A six-year-old child born with esophageal atresia, a rare birth defect in which a baby is born without a part of the tube that connects the mouth to stomach (esophagus), became the first Indian child to be operated by Kimura technique.
The child who had been living only on milk was seen eating chocolate at the King George’s Medical University (KGMU) on Wednesday afternoon.
Head of paediatric surgery department at KGMU Prof SN Kureel said: “This is the first Indian child to be operated upon for the rare disease with Kimura technique. He can now have a normal life.
Conventionally, a different method is used to treat the rare disease but it has its own drawback.
Two pipes are inserted in the body near the chest and stomach. The first pipe near the chest helps in draining out saliva from the mouth while the other is used to feed the child. This continues for 3-4 years after which the surgeons conduct an operation and make an artificial food pipe by extracting a portion of stomach or colon from the child’s body.
Prof Kureel applied tissue engineering and helped original esophagus to grow naturally. This was done by cutting the upper most layer of the esophagus and allowing it to regenerate in length.
The doctors did this procedure for four times in 2012 hours after the child birth then again in 2013, 2015 and 2017.

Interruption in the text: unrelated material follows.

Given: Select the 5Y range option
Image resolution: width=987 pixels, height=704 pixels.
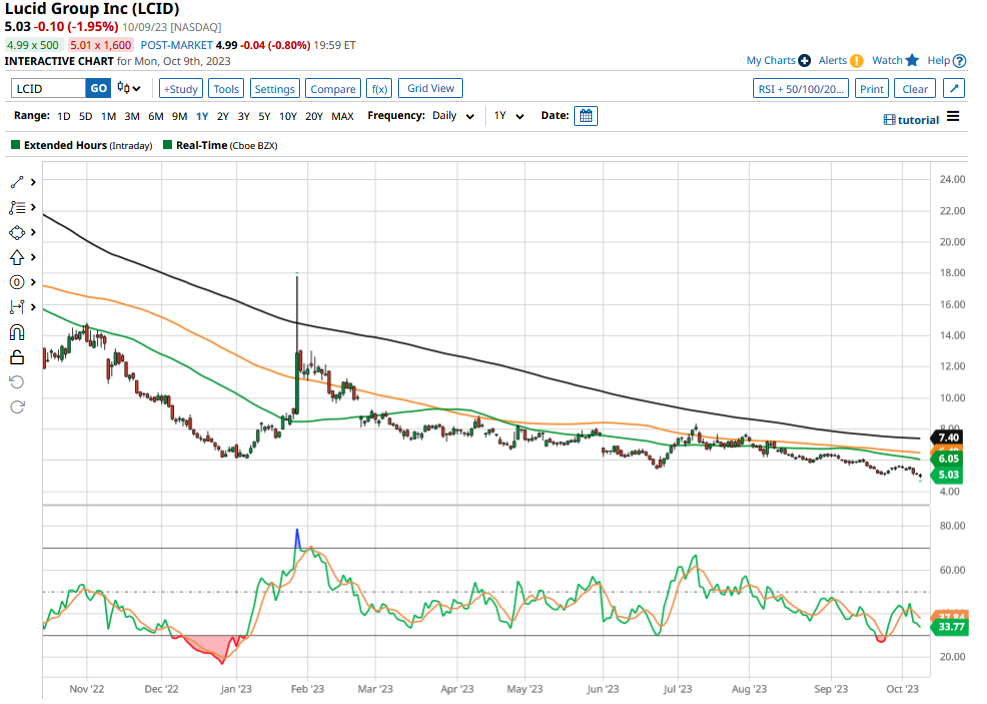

In each operation, the length increased by over a centimetre and now it will grow naturally with age.
“It required high precision and we are happy to share that the final procedure of joining the stomach with the fully grown food pipe was done on September 6. Now, whatever the child eats goes into the stomach without any pipe,” said Prof Kureel.
It was a big relief for the child’s mother too.
“We were worried when the doctors told us that the food pipe was not complete. He had been living only on milk we fed from the pipe. Today we are happy to see our child eating like other children of his age,” she said.